INFORMATION SHOWN =
===

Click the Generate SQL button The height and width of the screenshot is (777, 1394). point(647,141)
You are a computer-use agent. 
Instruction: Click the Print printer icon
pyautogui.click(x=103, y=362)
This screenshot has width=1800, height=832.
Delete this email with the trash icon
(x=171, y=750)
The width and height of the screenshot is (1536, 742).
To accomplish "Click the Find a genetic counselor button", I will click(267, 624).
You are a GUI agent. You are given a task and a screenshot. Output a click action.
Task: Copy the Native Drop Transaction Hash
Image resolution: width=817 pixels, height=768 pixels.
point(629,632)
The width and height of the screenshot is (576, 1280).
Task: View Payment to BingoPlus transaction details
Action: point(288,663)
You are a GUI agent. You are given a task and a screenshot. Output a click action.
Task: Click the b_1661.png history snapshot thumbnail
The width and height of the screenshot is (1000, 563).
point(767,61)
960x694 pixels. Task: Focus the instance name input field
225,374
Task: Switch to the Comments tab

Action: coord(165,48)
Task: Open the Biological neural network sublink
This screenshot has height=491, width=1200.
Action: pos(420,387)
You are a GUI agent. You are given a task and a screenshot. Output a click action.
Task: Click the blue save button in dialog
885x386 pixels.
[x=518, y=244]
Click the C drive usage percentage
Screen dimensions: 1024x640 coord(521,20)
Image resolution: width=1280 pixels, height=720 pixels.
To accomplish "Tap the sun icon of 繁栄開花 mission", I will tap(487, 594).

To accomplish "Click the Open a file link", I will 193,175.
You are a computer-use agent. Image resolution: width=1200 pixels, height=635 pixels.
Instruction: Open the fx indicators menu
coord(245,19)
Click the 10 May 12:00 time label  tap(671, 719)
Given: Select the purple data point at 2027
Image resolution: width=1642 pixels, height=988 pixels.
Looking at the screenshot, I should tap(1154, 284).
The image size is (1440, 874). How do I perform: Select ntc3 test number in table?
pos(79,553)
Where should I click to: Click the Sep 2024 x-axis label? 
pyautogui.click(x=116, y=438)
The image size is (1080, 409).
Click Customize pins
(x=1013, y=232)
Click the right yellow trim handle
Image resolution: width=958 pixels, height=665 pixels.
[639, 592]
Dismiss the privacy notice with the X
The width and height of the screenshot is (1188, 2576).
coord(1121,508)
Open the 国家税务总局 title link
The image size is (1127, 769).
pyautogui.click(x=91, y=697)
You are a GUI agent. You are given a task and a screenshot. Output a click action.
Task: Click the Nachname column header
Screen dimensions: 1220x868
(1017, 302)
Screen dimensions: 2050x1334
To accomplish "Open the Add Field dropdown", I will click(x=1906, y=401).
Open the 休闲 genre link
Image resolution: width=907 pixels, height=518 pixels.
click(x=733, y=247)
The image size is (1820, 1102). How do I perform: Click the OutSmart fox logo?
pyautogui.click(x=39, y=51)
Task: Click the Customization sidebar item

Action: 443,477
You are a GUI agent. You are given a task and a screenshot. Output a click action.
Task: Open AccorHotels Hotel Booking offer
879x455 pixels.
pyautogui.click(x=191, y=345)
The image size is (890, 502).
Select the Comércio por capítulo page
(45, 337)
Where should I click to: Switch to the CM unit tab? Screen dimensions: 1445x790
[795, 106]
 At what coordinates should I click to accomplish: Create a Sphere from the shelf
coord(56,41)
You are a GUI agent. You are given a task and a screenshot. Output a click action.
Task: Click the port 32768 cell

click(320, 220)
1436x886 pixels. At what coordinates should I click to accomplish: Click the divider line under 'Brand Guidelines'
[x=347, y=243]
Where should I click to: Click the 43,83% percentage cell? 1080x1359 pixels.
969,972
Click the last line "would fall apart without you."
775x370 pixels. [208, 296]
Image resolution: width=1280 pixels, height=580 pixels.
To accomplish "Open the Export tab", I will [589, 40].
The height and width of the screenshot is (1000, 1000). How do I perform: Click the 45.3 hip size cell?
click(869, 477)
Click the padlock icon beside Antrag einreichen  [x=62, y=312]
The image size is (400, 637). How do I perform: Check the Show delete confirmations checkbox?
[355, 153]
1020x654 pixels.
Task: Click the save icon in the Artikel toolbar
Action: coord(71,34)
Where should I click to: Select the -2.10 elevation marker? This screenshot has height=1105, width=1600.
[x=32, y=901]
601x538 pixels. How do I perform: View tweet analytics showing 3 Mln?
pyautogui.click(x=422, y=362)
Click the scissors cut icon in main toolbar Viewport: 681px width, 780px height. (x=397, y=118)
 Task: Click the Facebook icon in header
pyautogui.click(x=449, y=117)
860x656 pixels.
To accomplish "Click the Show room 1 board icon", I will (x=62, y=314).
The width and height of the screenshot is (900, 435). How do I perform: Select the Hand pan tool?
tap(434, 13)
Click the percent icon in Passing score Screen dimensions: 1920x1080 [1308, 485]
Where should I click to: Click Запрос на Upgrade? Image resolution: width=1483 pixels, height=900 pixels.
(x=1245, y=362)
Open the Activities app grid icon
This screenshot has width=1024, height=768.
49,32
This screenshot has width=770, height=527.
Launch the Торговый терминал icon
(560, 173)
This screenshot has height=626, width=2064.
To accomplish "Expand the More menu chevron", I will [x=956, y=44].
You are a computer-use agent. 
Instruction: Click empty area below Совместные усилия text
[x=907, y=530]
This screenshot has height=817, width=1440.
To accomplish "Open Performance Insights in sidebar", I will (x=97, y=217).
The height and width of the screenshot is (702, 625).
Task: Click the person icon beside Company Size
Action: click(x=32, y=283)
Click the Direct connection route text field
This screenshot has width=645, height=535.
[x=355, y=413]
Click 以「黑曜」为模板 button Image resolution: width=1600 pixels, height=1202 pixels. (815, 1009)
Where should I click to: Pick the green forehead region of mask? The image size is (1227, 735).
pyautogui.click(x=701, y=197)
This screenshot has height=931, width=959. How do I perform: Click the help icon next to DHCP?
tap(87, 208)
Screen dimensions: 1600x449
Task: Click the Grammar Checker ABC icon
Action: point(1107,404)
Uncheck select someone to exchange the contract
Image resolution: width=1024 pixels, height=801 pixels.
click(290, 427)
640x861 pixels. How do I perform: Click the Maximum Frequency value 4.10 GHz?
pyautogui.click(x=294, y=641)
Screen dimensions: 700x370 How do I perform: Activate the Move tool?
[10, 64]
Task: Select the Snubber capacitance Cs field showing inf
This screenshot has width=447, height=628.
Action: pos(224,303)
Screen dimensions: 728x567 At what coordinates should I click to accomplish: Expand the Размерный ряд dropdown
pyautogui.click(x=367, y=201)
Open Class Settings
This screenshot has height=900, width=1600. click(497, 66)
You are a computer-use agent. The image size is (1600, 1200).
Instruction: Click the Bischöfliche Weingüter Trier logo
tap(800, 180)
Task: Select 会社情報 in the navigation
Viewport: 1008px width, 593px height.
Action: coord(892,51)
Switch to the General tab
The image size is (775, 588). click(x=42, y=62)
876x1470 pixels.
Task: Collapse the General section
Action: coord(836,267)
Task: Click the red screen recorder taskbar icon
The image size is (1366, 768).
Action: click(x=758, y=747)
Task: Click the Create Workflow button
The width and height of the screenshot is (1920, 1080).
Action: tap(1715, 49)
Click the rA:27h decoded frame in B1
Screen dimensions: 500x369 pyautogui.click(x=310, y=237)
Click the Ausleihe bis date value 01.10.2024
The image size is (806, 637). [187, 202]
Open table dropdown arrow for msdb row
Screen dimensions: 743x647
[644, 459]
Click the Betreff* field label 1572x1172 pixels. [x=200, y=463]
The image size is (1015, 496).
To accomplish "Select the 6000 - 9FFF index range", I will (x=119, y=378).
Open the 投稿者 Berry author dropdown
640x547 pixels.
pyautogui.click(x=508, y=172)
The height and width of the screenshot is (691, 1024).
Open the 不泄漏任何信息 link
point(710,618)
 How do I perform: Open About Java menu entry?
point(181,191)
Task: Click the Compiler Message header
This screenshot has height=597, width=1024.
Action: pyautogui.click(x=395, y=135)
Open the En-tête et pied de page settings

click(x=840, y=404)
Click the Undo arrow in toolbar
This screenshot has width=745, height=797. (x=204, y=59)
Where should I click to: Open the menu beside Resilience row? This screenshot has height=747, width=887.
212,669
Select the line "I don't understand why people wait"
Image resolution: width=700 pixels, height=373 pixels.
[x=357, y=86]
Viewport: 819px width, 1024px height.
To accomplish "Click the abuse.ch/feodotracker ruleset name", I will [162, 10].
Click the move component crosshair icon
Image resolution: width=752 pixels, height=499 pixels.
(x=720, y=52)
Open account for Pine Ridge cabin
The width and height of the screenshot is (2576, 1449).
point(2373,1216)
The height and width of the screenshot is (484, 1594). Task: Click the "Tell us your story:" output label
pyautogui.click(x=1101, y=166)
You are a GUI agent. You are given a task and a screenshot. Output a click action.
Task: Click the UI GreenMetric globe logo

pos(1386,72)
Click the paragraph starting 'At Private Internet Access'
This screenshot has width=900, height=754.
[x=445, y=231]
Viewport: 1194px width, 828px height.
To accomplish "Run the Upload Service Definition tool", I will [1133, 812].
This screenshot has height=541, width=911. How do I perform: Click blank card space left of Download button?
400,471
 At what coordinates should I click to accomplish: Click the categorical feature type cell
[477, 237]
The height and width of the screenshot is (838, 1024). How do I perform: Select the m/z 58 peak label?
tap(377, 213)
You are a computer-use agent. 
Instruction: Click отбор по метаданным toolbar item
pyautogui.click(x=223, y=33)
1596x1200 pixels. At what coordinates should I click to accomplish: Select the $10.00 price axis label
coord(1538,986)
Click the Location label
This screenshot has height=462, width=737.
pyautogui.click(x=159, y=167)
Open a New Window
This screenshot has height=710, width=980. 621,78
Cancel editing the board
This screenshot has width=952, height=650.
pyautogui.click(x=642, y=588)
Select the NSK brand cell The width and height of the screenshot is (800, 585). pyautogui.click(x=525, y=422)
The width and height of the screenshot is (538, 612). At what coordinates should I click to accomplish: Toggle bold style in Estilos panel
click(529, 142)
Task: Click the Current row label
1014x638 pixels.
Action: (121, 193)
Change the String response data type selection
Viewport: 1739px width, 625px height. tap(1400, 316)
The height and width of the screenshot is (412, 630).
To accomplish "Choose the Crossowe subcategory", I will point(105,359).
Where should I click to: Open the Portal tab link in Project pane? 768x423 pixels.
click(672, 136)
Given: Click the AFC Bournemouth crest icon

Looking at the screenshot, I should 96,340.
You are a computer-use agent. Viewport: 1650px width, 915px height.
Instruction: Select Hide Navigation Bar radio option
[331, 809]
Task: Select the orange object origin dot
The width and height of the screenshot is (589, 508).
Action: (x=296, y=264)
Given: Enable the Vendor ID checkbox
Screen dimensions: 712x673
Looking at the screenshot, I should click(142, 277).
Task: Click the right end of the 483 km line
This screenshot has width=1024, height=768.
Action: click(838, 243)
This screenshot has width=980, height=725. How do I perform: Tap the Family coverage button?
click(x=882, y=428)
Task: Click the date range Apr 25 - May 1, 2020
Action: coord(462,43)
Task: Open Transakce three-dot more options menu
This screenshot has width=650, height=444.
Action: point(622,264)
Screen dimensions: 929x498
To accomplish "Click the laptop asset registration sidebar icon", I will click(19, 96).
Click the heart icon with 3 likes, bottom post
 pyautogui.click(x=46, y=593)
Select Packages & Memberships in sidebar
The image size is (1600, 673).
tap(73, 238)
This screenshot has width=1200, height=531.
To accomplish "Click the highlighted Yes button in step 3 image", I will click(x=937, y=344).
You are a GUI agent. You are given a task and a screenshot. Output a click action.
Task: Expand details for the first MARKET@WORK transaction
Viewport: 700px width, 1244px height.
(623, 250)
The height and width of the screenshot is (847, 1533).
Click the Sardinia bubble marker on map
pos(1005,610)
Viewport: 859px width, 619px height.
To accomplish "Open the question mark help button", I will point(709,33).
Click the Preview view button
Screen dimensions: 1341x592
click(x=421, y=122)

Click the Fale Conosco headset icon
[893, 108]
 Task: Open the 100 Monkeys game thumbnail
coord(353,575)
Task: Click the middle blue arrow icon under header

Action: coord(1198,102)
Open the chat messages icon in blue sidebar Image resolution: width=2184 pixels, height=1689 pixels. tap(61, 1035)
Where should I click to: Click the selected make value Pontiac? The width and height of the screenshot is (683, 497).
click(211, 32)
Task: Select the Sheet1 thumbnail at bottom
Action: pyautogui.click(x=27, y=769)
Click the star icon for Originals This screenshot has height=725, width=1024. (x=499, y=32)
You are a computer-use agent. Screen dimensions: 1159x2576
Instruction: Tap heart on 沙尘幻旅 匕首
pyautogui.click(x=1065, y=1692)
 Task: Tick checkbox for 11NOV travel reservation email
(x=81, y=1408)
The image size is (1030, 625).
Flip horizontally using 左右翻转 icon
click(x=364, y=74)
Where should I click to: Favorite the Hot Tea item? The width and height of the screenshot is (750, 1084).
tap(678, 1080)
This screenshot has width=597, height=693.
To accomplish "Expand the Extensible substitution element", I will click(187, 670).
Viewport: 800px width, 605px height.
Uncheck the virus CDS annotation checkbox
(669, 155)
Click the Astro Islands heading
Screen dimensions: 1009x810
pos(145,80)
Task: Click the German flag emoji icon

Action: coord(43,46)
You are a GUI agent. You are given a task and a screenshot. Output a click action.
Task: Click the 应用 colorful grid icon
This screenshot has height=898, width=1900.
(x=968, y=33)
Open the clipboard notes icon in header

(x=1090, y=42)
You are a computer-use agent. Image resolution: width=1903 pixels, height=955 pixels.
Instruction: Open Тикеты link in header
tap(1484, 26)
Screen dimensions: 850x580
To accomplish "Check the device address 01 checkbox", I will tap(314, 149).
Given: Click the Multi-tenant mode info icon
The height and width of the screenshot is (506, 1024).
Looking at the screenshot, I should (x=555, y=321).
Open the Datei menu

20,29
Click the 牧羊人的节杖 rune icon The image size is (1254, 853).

===

ABOUT THIS TASK =
Using the material above, report each line where "computer" occurs.

RESPONSE BOX =
You are a computer-use agent. 
You are a computer-use agent. Image resolution: width=1200 pixels, height=635 pixels.
You are a computer-use agent. 
You are a computer-use agent. The image size is (1600, 1200).
You are a computer-use agent. 
You are a computer-use agent. Viewport: 1650px width, 915px height.
You are a computer-use agent. Screen dimensions: 1159x2576
You are a computer-use agent. Image resolution: width=1903 pixels, height=955 pixels.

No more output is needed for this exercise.